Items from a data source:
────────────────────

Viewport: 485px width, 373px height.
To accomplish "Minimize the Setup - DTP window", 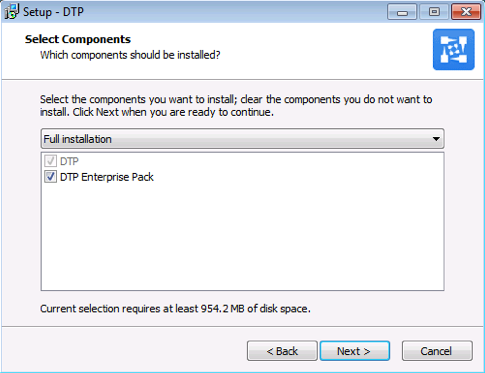I will point(402,12).
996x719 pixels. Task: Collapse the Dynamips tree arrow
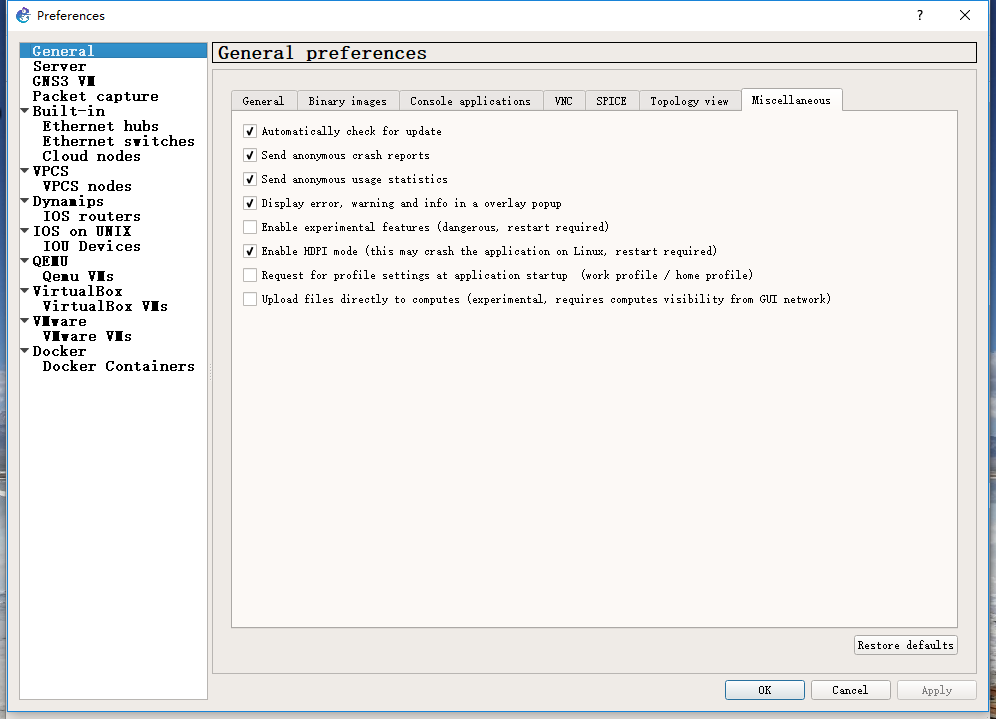pyautogui.click(x=25, y=201)
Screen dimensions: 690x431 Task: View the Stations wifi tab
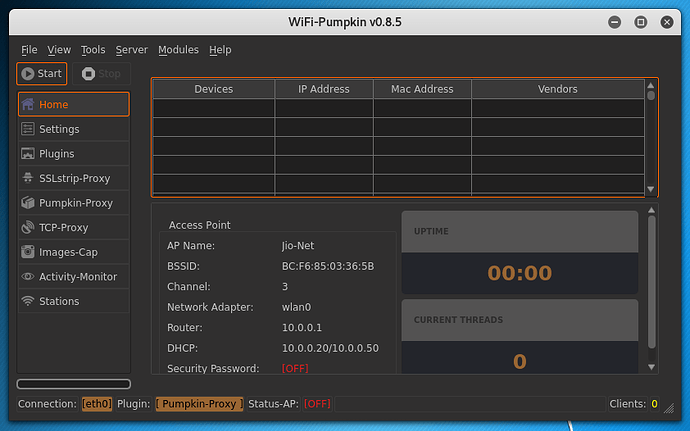tap(73, 301)
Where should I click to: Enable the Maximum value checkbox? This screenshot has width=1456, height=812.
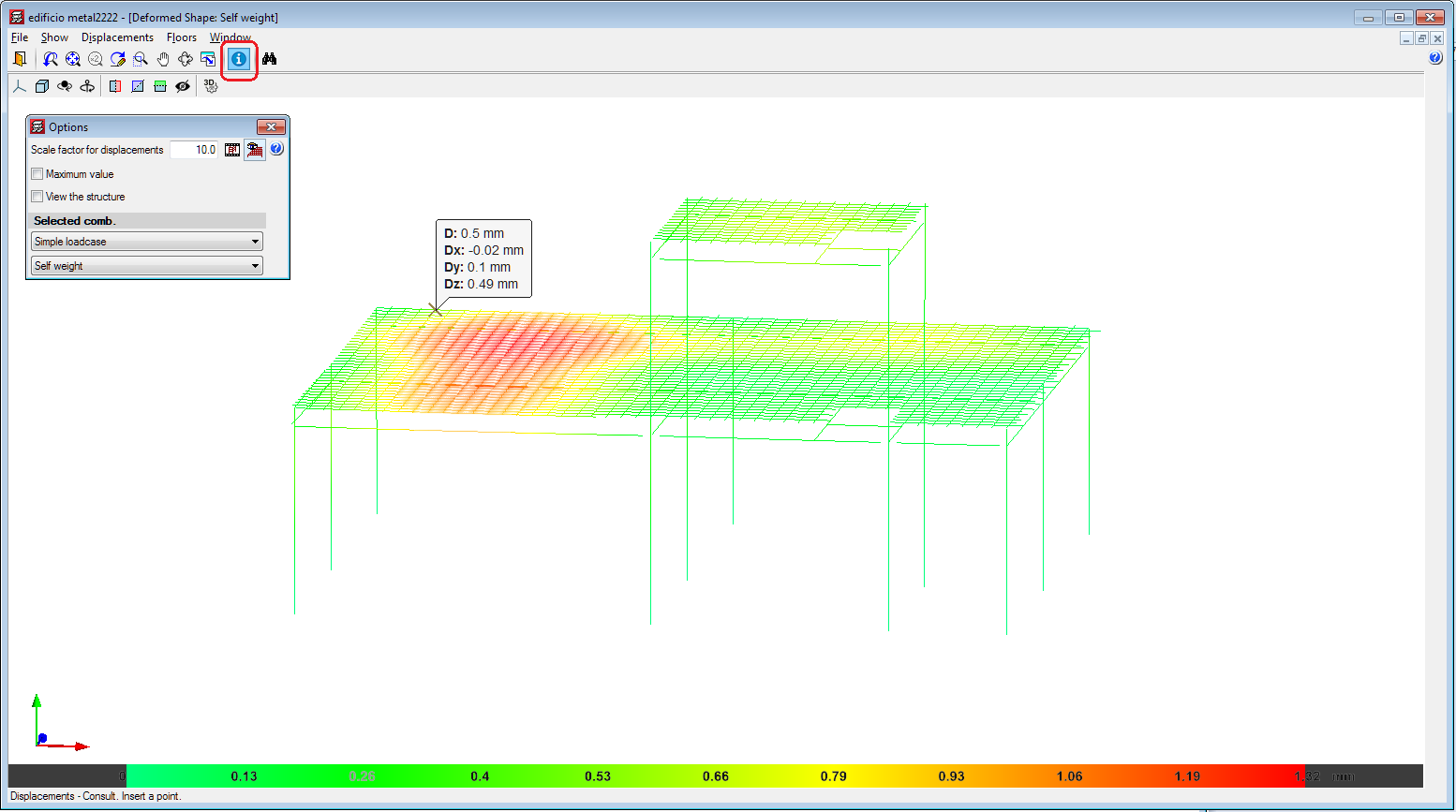(x=37, y=173)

────────────────────

Begin at the line containing "996x719 pixels. Task: Collapse" and transcribe exactly every line through the end of the records, both ends included, leaving the pictures out.

TASK SOLUTION:
996x719 pixels. Task: Collapse the Dynamips tree arrow
pyautogui.click(x=25, y=201)
Screen dimensions: 690x431 Task: View the Stations wifi tab
tap(73, 301)
Where should I click to: Enable the Maximum value checkbox? This screenshot has width=1456, height=812.
(x=37, y=173)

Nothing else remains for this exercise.